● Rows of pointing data
▶
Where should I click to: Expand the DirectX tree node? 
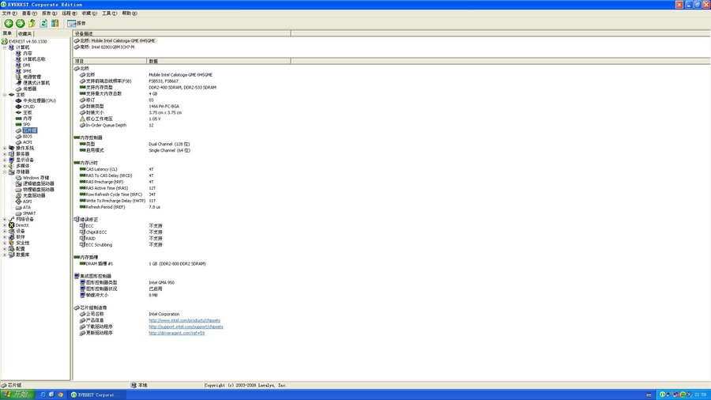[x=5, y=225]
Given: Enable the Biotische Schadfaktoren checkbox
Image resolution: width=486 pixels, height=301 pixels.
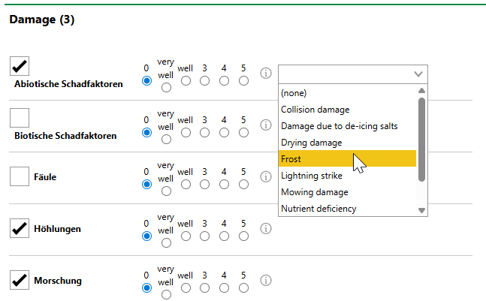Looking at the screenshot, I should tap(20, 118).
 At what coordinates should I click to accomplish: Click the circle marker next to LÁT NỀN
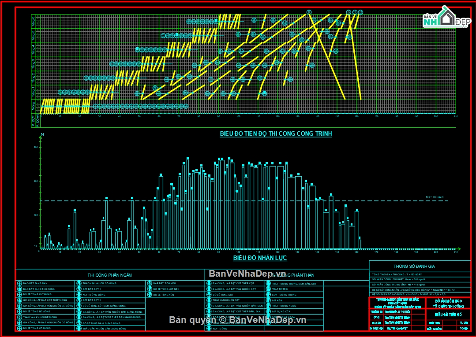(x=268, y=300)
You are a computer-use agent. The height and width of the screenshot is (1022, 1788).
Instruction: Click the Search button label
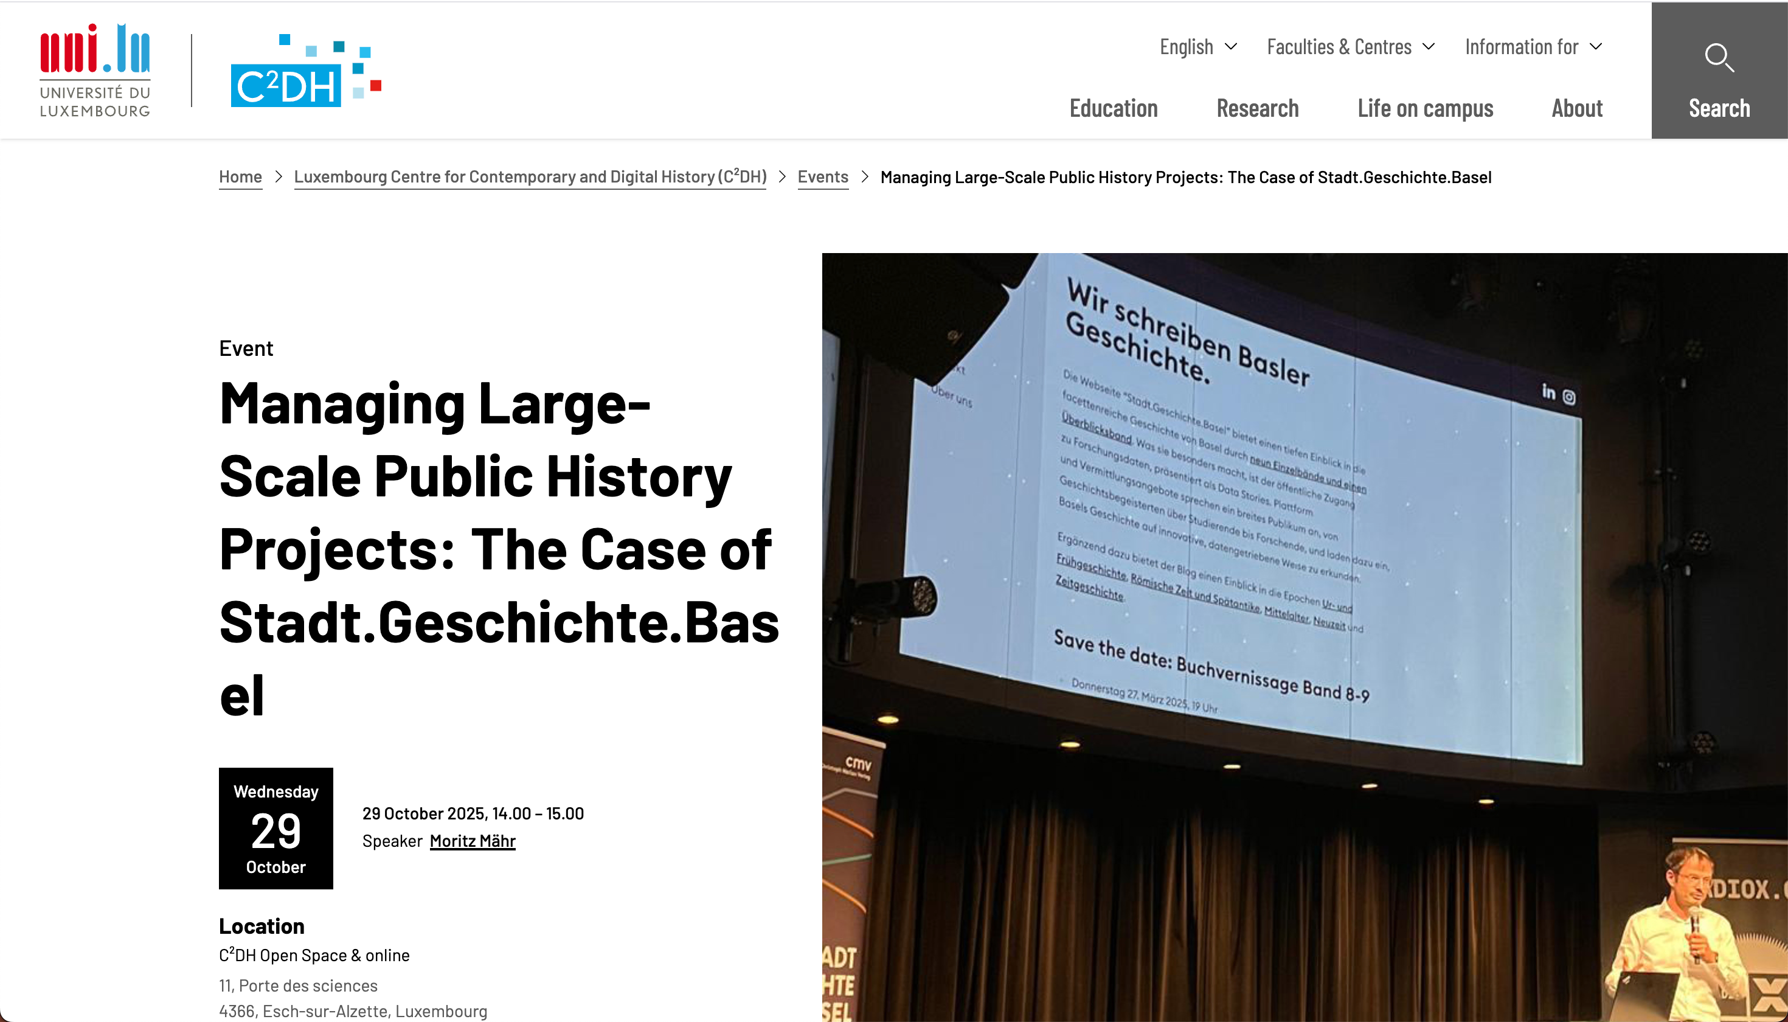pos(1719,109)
◀
▶
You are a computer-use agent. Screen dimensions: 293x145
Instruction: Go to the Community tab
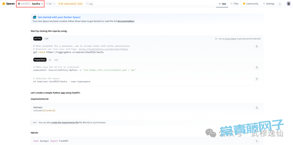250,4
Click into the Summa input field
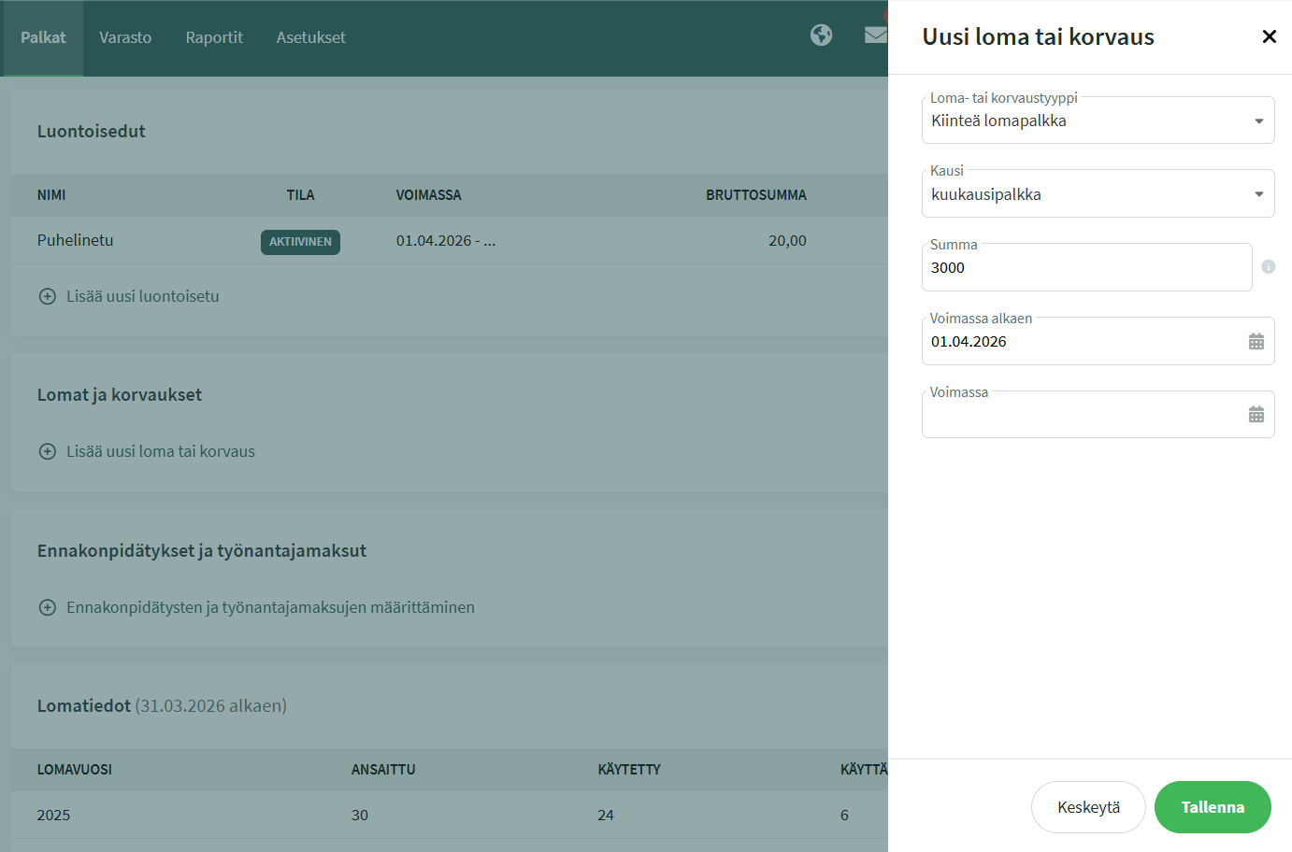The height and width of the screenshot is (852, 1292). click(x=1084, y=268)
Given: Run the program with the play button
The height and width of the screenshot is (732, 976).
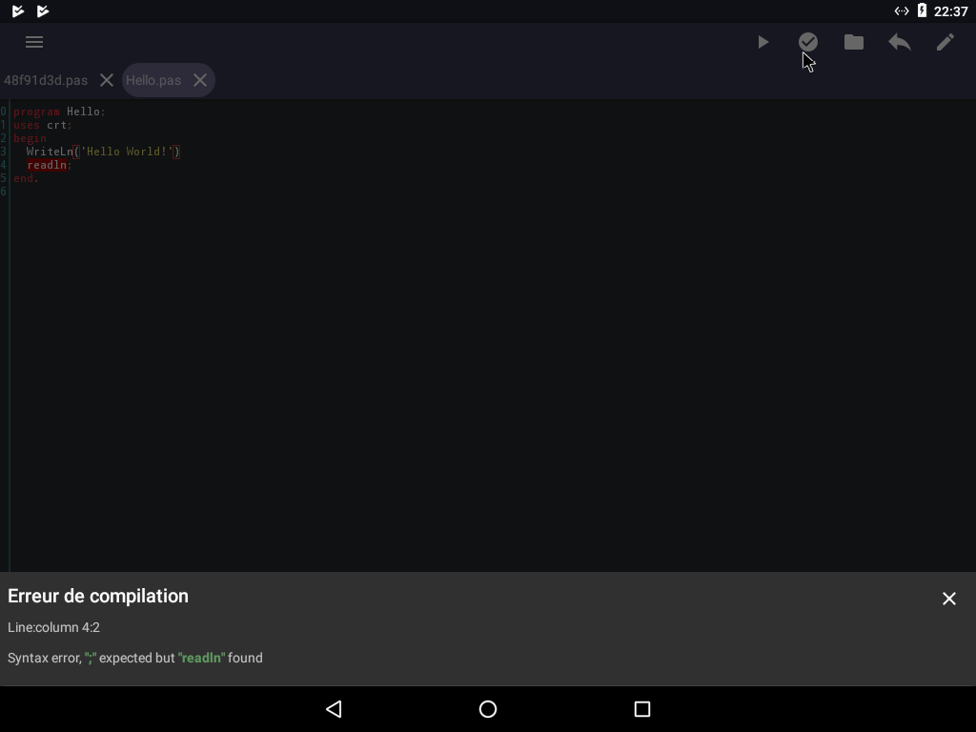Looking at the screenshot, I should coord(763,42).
◀
● Task
List every line of the material that contains the word "Given", copying each line in full.

● Solved problem
Given: Enable the Biotische Schadfaktoren checkbox
Given: Run the program with the play button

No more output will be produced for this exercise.